Si le dieu qui me dicte mes vers, si Apollon, ne m'abuse point, un rival est la principale cause de notre martyre. Figurez-vous donc que vous n'avez point de rival ; et croyez fermement que votre maîtresse repose seule dans son lit. Oreste n'aima si violemment Hermione, que parce qu'elle appartenait déjà à un autre. Pourquoi te plaindre, Ménélas ? Tu vas en Crète sans ton épouse ; et tu as le courage de rester longtemps éloigné d'elle ? Mais Pâris l'enlève, et, seulement alors, tu ne peux plus vivre sans elle ? L'amour d'un autre a stimulé le tien. Ce qu'Achille déplore le plus en perdant Briséis, c'est de la voir passer dans les bras du fils de Plisthène[3] ; et, croyez-moi, il ne pleurait pas sans motif. Agamemnon fit ce qu'il ne pouvait manquer de faire, à moins de tomber dans une honteuse impuissance : j'en aurais fait tout autant, car je ne suis pas plus sage que lui. Ce fut le plus grand motif de haine entre ces deux guerriers. Car, lorsqu'Agamemnon jure par son sceptre qu'il a respecté Briséis, c'est qu'il ne regarde pas son sceptre comme un dieu.

Puissiez-vous encore passer devant le seuil de votre maîtresse, après l'avoir abandonnée, sans vous arrêter et sans que vos pieds donnent un démenti à votre résolution ; et vous le pourrez si vous le voulez fermement. Mais il faut le vouloir ainsi ; il faut avancer courageusement et enfoncer l'éperon dans les flancs de votre coursier. Figurez-vous que sa demeure est le séjour des Lothophages, et l'antre

  1. Hecalen... Iron. Hécalé fut une pauvre vieille femme qui donna l'hospitalité à Thésée. Irus est le mendiant qui, à l'instigation de Pénélope se battit contre Ulysse avant que ce prince se fût fait reconnaître. Odyssée et Héroide I, v. 95.

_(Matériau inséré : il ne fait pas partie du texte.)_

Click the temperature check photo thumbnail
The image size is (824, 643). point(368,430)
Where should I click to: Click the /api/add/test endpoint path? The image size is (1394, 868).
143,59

  2. Cynthia. Cette Cynthie fut la maîtresse de Properce.
  3. Plisthenio. Agamemnon, fils de Plisthène, qui le recommanda en mourant à son frère Atrée, ainsi que Ménélas, son autre fils. Atrée les éleva tous deux comme ses propres enfants. C'est de là que ces deux princes furent appelés Atrides.